— TRECHO DO TEXTO —
★ ★ ★ ★
A Justiça do Trabalho brasileira continua na sua tarefa de, digamos assim, desconstrução do Direito. Leio no JOTA que uma das turmas do TRT15, em Campinas, “reconheceu vínculo empregatício entre um motorista e a Uber, e não homologou o acordo que a empresa havia feito com o motorista um dia antes do julgamento. O tribunal, por unanimidade, entendeu que houve tentativa de fraude trabalhista por parte da empresa”.

Na primeira instância, o motorista queria o reconhecimento do vínculo, pagamento de verbas rescisórias e de dano moral. Ele perdeu. O seu advogado recorreu, mas as partes entraram em acordo. Qual era o caminho natural da Justiça? Homologar e mudar de assunto Afinal de contas, o motorista estava assistido por um advogado legalmente constituído, ambos os lados se acertaram e tudo foi feito nos conformes. Mas o sindicalismo de toga não pode permitir que cidadãos exerçam a sua própria liberdade e sigam os caminhos que escolheram. Juízes ativistas sabem o que é melhor para você e para seu advogado.
★ ★ ★ ★
Dados de localização de elementos e de texto
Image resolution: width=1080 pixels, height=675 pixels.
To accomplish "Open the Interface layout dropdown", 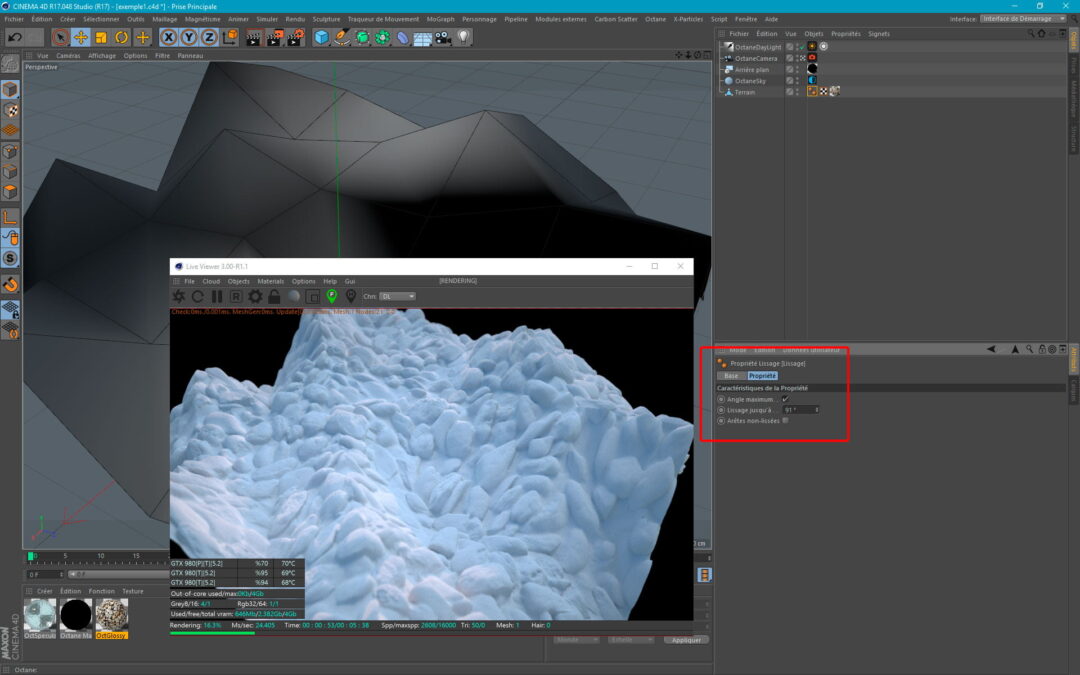I will pos(1022,19).
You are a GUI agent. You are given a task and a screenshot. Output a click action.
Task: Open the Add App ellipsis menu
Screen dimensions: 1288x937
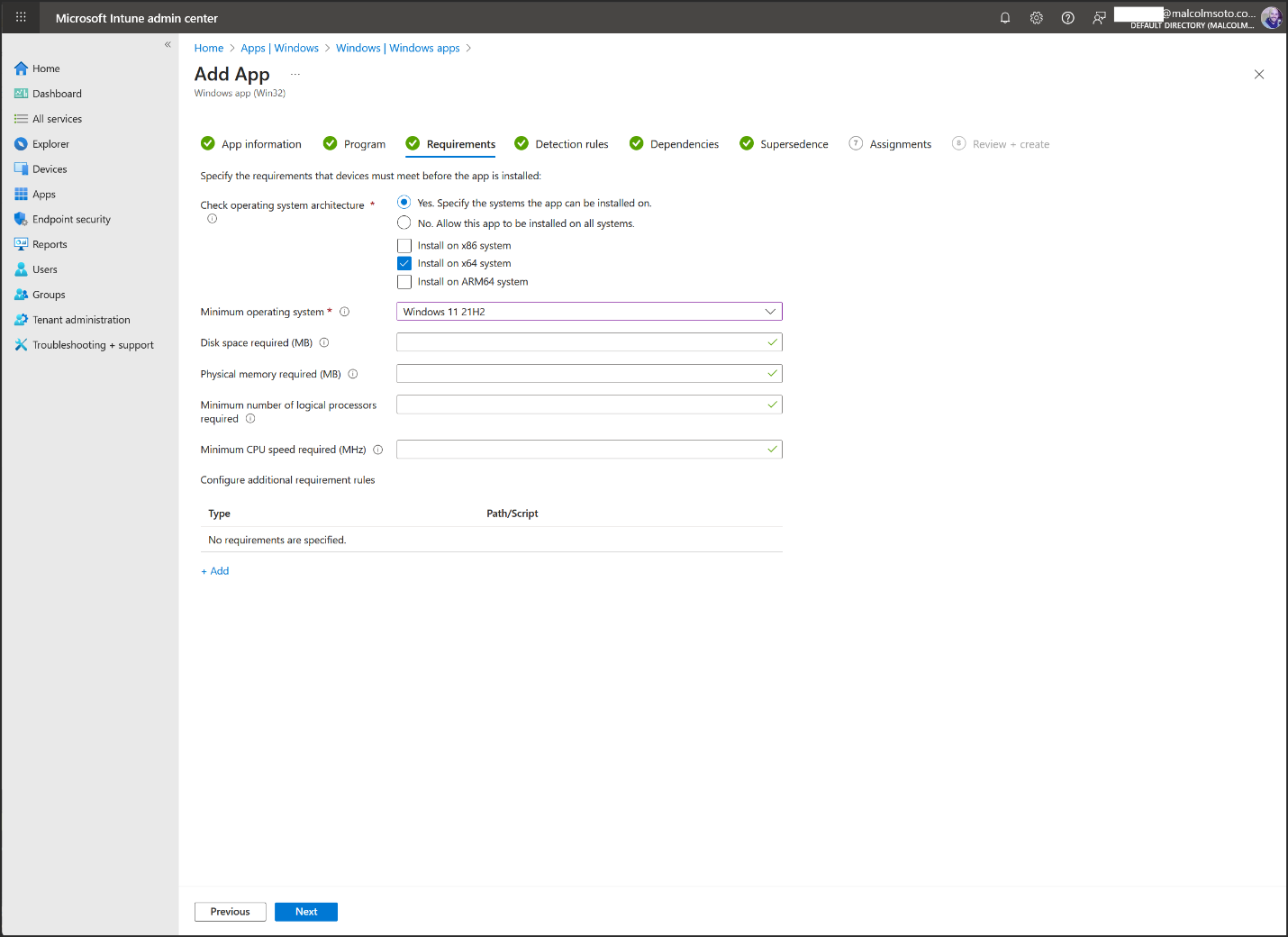point(295,73)
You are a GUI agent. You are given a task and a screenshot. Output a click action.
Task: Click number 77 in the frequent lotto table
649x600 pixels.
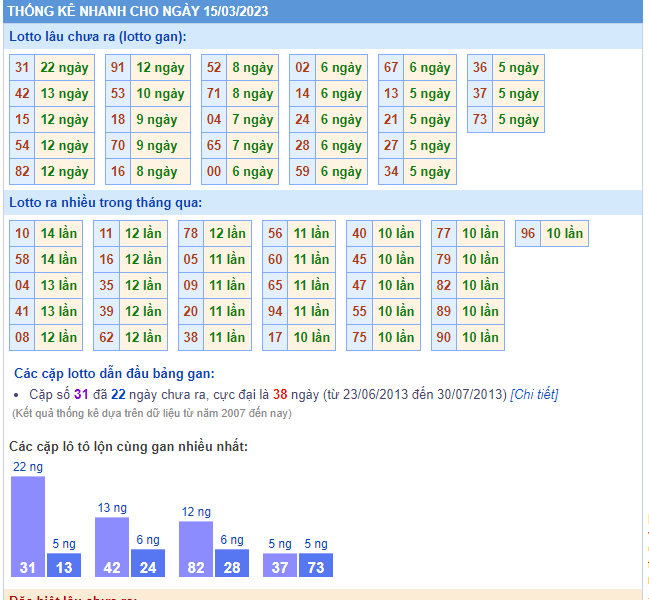pyautogui.click(x=443, y=234)
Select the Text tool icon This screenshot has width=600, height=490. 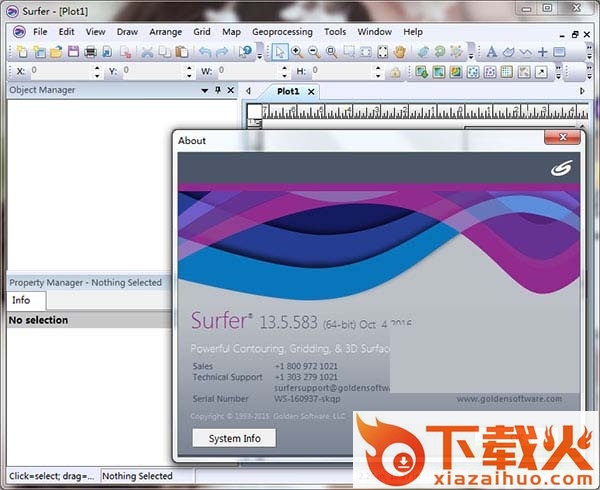(x=491, y=51)
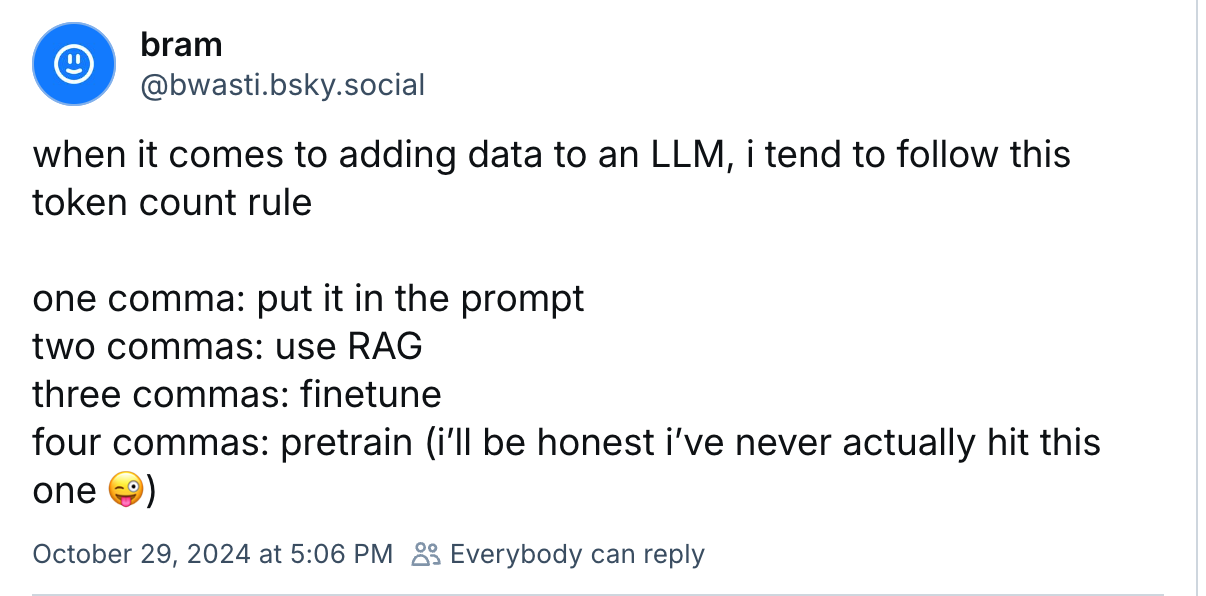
★ ★ ★ ★
— TAREFAS A CUMPRIR —
A. Liste tudo o que o motorista pedia na primeira instância, segundo o trecho sobre a decisão do TRT15 envolvendo a Uber.
B. Escreva a continuação do trecho sobre a decisão do TRT15 envolvendo a Uber, começando logo após a última frase apresentada.

— RESPOSTAS DAS TAREFAS —
A.
- Reconhecimento do vínculo empregatício
- Pagamento de verbas rescisórias
- Pagamento de dano moral

B.
O desembargador relator, João Batista Martins César, achou que o valor do acordo, 35 mil reais, “não é razoável, considerando o valor de remuneração apontado (3 mil reais), o tempo de contrato de trabalho (aproximadamente um ano) e os direitos incidente à hipótese”. Como na primeira instância, a Uber não havia apresentado proposta de acordo, o desembargador “vislumbrou indícios de que a empresa se utilizou do acordo para impedir o julgamento”, segundo o JOTA.

Parece bastante razoável que uma empresa resolva recorrer a um acordo para impedir um julgamento. Esse é o propósito dos acordos, salvo engano. Especialmente quando o tribunal em questão é, sabidamente, composto em grande parte por juízes que querem salvar a humanidade dela própria e, por isso, acreditam que têm o dever de tutelar a vida de cidadãos maiores de idade e em pleno gozo das suas faculdades mentais. Juízes que são contra as modernas relações de trabalho, como as estabelecidas entre aplicativos e motoristas ou entregadores de comida. Salvar a humanidade dela própria requer impedir que as vontades individuais prevaleçam dentro da moldura constitucional.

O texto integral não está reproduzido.